"Excellent post. Most of the Bushbots here fail to realize the importance of immigration. It truly is unlike any other issue of the day. If Bush's plan goes through, we can say goodbye to the Republican Party (not just in '06 due to voter apathy, but forever due to millions of new former-illegals Democrat votes)."
Thank you, but the situation isn't quite that dire.
Bush's plan won't go through. The House will refuse to capitulate on amnesty. So we will have status quo.
Yes, the Republicans will lose in 2006, but it won't be voter apathy. It will be BorderBots refusing to vote for Republicans they previously supported, but who supported the President's plan didn't give them the sealed border.
What we will get, then, is a Democratic Congress (with small, not huge, majorities) and status quo on immigration.
Status quo means 2 million new illegals slip through a year (the Border Patrol's 2005 statistics were 3 million crossings and 1.1 million captures and returns). SOME of them will indeed be registered to vote by the Democrats in rotten boroughs, and some will vote. But most won't. So, the situation will drift.

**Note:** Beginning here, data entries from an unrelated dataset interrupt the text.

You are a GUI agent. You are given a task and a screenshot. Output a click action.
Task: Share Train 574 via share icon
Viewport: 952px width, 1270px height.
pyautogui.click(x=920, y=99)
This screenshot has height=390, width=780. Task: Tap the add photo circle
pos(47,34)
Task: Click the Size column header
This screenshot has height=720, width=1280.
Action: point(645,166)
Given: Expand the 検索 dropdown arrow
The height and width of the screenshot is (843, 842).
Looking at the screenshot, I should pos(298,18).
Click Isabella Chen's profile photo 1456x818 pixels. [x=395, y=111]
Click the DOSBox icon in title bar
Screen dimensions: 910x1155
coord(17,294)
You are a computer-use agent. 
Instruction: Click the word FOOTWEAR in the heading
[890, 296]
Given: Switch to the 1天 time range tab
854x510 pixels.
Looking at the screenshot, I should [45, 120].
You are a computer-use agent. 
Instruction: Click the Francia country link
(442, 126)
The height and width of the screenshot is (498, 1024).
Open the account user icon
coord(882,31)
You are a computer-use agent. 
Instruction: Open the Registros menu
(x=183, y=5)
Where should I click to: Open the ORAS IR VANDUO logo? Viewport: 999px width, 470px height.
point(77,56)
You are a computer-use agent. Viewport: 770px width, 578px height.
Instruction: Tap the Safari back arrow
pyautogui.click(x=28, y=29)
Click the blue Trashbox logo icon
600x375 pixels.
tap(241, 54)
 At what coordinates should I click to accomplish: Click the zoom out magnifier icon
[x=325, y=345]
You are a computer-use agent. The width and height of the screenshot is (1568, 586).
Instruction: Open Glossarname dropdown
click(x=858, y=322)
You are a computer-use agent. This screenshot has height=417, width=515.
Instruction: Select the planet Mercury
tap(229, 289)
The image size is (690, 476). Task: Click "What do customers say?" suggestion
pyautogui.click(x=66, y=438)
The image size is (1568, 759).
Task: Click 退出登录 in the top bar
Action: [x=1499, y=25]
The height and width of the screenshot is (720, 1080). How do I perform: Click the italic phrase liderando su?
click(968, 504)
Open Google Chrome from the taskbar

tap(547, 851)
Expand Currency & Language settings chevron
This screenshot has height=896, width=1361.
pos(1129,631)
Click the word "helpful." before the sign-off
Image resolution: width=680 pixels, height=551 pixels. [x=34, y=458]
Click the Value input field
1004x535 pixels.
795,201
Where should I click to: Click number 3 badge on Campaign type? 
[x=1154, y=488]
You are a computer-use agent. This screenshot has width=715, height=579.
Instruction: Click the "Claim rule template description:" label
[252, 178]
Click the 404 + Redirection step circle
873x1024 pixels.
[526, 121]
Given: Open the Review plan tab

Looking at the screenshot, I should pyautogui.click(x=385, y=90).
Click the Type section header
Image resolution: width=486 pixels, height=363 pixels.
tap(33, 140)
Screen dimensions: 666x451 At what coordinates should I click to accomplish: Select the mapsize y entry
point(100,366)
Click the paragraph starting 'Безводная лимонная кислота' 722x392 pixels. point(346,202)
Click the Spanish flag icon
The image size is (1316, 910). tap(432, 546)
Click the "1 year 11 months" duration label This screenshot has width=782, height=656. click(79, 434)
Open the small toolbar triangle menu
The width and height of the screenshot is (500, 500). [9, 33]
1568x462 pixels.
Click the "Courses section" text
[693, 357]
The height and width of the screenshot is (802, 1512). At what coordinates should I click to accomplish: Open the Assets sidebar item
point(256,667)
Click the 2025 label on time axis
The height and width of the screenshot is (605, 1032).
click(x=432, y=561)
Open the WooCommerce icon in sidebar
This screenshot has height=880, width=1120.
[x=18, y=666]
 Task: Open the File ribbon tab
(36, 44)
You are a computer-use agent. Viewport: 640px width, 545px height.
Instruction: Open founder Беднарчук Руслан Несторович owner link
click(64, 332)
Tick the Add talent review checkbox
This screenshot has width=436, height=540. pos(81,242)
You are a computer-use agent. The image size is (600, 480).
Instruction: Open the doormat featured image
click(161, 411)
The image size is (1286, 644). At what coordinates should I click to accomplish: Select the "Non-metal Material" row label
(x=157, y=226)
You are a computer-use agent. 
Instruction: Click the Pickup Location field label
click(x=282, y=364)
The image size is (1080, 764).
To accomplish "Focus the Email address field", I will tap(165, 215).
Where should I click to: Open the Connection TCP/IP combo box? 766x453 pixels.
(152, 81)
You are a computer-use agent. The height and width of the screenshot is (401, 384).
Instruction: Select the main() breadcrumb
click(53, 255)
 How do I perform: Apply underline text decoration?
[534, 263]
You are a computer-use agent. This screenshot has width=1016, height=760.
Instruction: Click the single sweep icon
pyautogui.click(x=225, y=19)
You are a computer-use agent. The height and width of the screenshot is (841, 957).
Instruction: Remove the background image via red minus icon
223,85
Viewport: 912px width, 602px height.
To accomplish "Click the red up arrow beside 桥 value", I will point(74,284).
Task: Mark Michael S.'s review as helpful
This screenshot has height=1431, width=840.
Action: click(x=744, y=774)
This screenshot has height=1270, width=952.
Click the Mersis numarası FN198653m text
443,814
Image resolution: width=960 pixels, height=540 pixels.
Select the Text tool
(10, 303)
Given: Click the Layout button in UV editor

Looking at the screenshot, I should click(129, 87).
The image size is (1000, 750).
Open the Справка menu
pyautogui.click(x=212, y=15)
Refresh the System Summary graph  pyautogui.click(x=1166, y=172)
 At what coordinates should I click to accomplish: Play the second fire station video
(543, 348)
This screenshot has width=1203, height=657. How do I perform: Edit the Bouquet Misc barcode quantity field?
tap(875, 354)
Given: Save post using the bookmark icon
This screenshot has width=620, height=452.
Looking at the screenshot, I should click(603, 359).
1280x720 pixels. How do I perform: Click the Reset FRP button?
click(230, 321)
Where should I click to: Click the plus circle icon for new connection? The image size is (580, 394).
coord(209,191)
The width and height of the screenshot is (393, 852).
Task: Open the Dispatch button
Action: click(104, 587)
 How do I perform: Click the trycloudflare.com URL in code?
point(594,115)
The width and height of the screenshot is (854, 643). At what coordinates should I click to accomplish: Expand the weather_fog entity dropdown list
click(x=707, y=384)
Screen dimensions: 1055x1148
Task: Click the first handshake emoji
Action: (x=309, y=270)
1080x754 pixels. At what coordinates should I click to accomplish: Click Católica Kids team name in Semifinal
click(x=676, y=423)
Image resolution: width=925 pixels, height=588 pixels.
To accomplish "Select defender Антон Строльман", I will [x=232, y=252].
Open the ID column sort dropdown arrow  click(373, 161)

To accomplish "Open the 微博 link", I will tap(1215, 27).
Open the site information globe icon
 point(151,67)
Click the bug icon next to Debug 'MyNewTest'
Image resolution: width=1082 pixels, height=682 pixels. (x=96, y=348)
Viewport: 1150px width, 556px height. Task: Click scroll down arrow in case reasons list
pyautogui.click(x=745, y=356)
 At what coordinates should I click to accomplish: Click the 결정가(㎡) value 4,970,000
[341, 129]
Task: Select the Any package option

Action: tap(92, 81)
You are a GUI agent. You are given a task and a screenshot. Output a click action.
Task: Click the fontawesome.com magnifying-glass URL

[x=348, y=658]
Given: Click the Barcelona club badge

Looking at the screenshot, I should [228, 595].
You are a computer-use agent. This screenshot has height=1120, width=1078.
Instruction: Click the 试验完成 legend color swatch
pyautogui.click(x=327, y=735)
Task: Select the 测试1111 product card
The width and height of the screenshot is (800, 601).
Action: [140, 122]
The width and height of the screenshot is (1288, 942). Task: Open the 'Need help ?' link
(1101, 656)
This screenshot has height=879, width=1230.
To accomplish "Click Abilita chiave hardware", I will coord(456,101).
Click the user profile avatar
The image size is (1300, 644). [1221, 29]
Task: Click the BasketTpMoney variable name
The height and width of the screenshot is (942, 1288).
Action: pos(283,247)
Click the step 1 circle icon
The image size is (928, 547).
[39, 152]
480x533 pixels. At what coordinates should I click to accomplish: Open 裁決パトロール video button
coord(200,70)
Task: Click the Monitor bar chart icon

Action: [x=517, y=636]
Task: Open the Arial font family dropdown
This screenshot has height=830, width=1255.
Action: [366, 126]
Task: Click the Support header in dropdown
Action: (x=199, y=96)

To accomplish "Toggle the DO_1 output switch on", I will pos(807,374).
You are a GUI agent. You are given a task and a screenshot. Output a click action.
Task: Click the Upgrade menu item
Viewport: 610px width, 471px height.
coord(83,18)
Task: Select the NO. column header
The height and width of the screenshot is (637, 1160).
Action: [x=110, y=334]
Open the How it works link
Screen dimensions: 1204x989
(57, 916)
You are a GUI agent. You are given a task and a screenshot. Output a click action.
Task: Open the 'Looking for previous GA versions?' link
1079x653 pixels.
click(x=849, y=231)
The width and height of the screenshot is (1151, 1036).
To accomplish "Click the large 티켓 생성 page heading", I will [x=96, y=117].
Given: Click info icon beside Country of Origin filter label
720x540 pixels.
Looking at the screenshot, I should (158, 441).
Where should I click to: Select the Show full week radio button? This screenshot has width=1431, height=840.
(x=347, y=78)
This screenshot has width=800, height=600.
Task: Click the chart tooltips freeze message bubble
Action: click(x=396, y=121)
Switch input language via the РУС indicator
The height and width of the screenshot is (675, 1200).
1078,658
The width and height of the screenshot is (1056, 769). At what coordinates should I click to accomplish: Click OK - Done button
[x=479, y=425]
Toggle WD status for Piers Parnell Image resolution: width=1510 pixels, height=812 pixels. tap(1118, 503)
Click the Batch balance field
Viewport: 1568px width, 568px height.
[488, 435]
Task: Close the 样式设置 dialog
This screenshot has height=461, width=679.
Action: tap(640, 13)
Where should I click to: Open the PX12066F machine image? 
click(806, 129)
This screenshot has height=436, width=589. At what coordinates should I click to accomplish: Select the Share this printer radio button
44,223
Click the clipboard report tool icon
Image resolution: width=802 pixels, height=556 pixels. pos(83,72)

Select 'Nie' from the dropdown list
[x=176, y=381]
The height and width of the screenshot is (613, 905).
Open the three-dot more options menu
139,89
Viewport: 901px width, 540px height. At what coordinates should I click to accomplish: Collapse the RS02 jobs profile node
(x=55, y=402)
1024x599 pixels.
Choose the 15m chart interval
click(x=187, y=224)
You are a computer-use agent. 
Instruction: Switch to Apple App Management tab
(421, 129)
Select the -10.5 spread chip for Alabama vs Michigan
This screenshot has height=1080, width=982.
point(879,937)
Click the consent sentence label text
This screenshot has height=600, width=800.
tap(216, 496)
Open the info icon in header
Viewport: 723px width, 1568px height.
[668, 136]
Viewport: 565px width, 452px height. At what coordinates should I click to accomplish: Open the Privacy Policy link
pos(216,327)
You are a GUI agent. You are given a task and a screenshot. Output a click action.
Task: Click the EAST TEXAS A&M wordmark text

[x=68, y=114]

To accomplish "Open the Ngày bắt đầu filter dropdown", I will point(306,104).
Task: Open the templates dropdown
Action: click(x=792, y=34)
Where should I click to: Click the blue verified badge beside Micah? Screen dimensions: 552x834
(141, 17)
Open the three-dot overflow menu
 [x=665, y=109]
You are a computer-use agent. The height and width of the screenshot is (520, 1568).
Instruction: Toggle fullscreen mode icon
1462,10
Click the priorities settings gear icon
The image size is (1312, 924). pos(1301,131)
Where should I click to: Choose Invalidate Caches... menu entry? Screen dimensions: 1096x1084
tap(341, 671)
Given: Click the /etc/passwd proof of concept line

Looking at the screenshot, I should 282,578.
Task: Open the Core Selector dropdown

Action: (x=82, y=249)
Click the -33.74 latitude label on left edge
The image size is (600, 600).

A Democratic Congress might try for a permanent-majority-making (for them) amnesty and fast-track citizenship, but there will still be a filibuster in the Senate (which they may well nuke), and the Presidential veto (which they will not be able to override).
Meanwhile, the chastened Republican Party, which will have lost more than a few border moderates, will repackage itself and add a wall at the Southern Border as a core platform point. The Republican nominee in 2008 will probably support that point, and if he does the BorderBots will come roaring back to the polls and the Republicans roar back to the majority.
Incidentally, I call Border Conservatives "BorderBots" affectionately, because even though I don't share the full magnitude of their concern, I understand where they are coming from and see that they are sincere.
But I don't like the term "Bushbot", and suggest you don't use it. It implies that there is something wrong with President Bush, and there is something wrong with the people who are loyal to him and support him. President Bush is a good man and a good President. He's made a bad error here - as have we all; he just happens to be the President so his errors get magnified - but he's still a good President, and there's nothing wrong with people who are loyal to him. They are frantic about seeing the whole Republican agenda, which they truly believe in, cast up on the rocks by what they perceive as a bunch of bitter-ender fanatics. The BorderBots are too hard on the Bushbots, and the Bushbots are too hard on the BorderBots. "BorderBot", is not a pejorative term in widespread use here, but "Bushbot" is.
We should stop calling people Bushbots. It's not fair.
We should stop calling people Bushbots. It's not fair.
It's just as likely they will conclude they lost because Iraq is not going well and gas prices are too high.
They may even conclude that the House anti-illegals stance cost them too many Latino votes.
I'd hate to hand the Speaker's gavel to Pelosi, give up our imminent victory in the courts, and embolden the Democrat party for years to come ... just to "send a message" that never got there anyway.
There will be no "Meanwhile" if we lose the Majority in Congress. Present day democrats will find so many ways to reinterpret Laws it will be like living in Venezuela.
I hope your right Vicomte13 but this is what we thought about the McPain/Finkgold Campaign Finance Reform bill. Sometimes the Repubis seem to have no limits to their gullability.